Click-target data
— Begin —

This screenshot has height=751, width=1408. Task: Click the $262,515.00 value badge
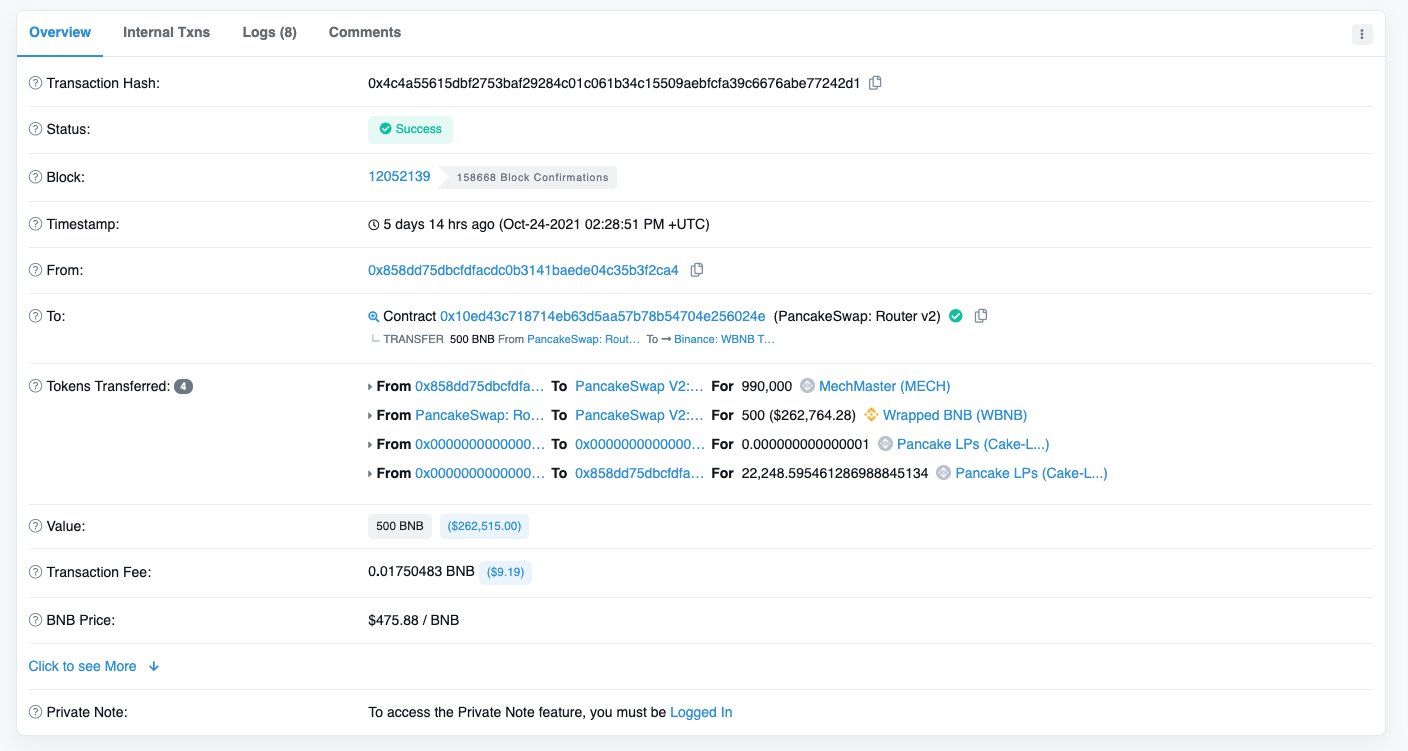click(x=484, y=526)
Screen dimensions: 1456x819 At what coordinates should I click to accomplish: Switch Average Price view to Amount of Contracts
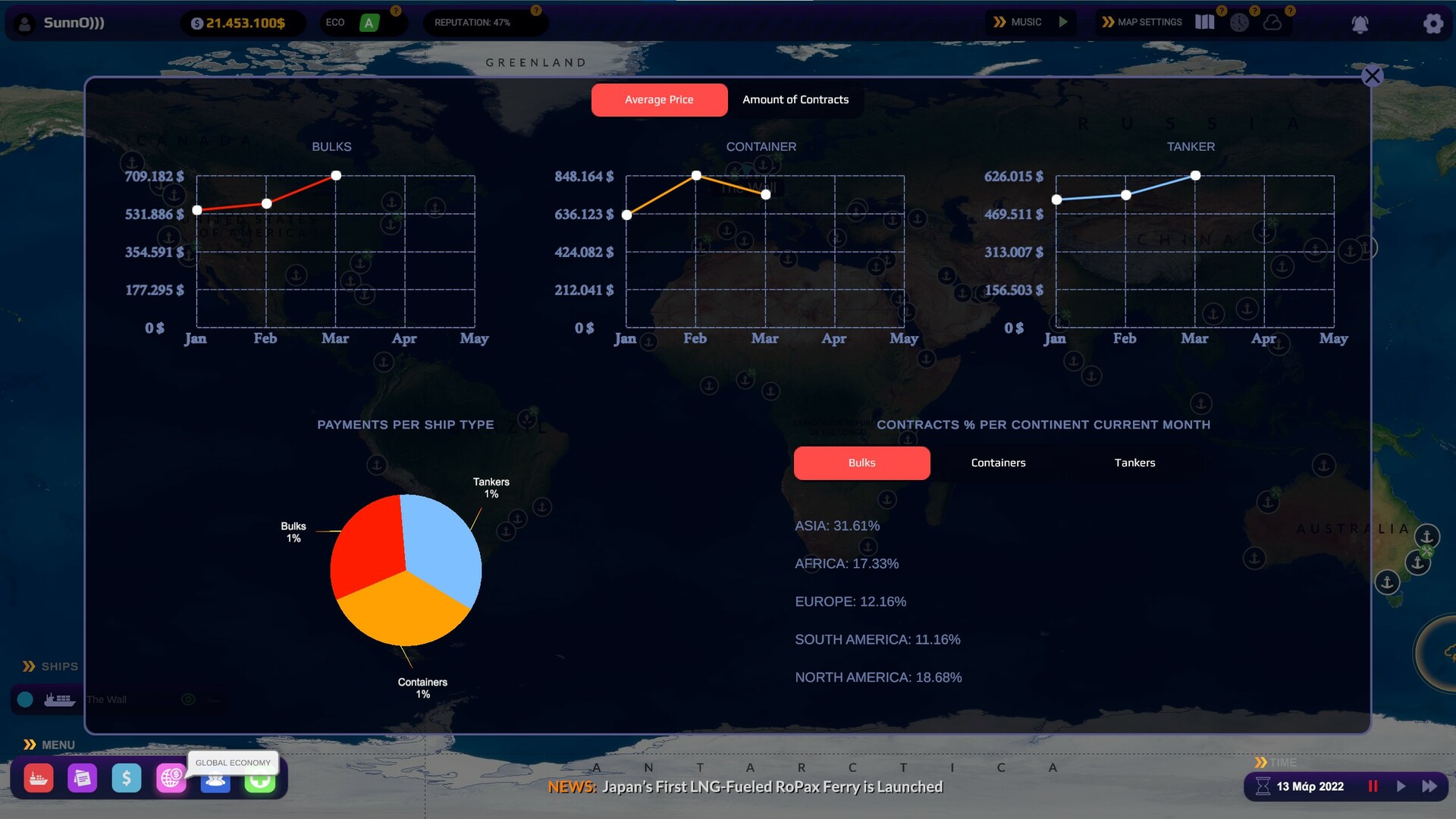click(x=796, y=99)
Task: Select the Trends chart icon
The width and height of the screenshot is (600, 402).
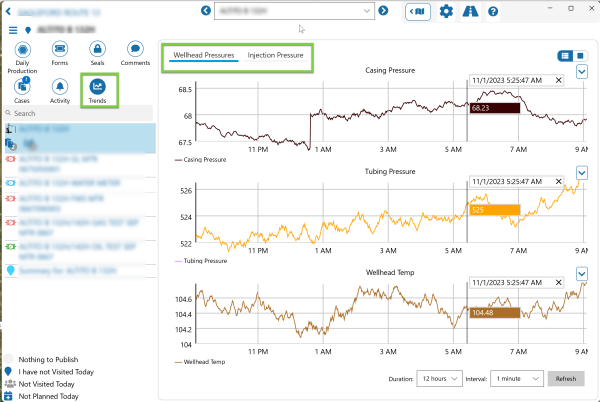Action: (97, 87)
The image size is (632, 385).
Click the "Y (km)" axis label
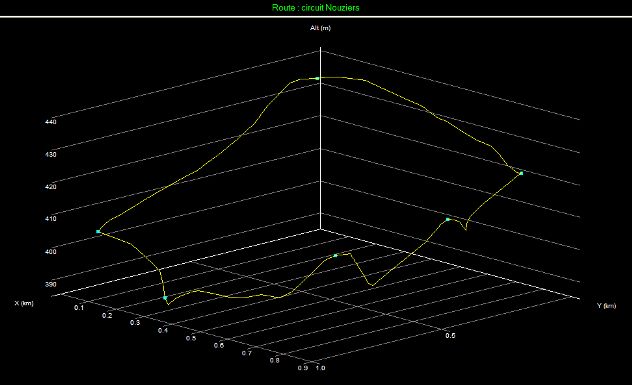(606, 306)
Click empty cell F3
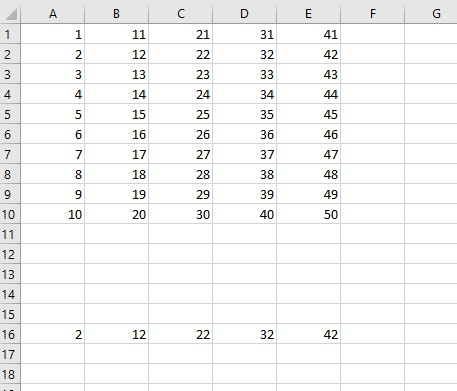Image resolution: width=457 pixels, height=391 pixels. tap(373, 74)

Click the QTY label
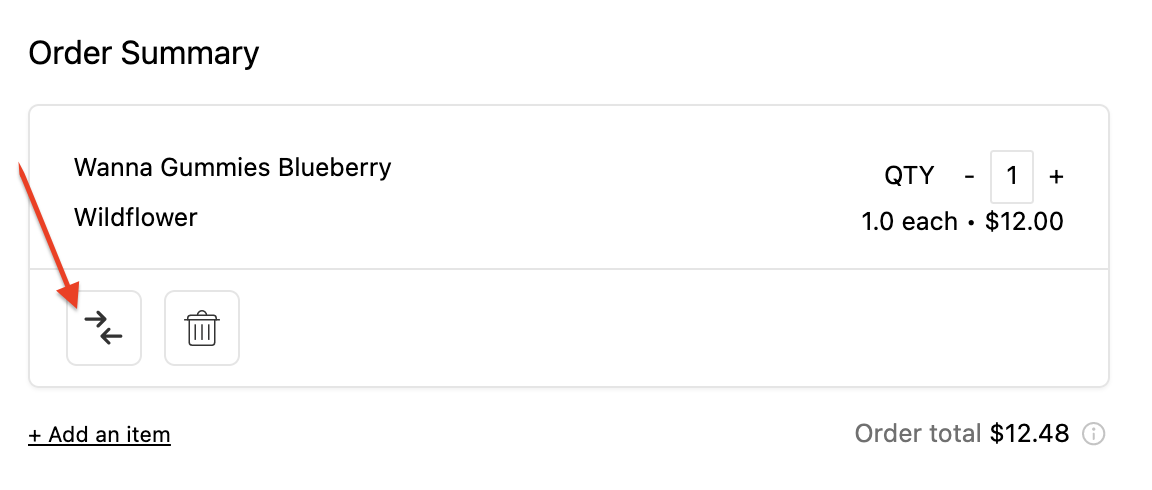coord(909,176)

— End —

What the task requires
In the items above, replace every "screenshot" with "screen capture" and reproduce the lines with nothing else altered. Leave the pictures out of your answer.

Result below
This screen capture has height=751, width=1408. Task: Click the $262,515.00 value badge
click(x=484, y=526)
Screen dimensions: 1456x819 At what coordinates should I click to accomplish: Switch Average Price view to Amount of Contracts
click(x=796, y=99)
Task: Select the Trends chart icon
The width and height of the screen capture is (600, 402).
Action: (97, 87)
The image size is (632, 385).
Click the "Y (km)" axis label
(606, 306)
Click empty cell F3
Image resolution: width=457 pixels, height=391 pixels. tap(373, 74)

Click the QTY label
coord(909,176)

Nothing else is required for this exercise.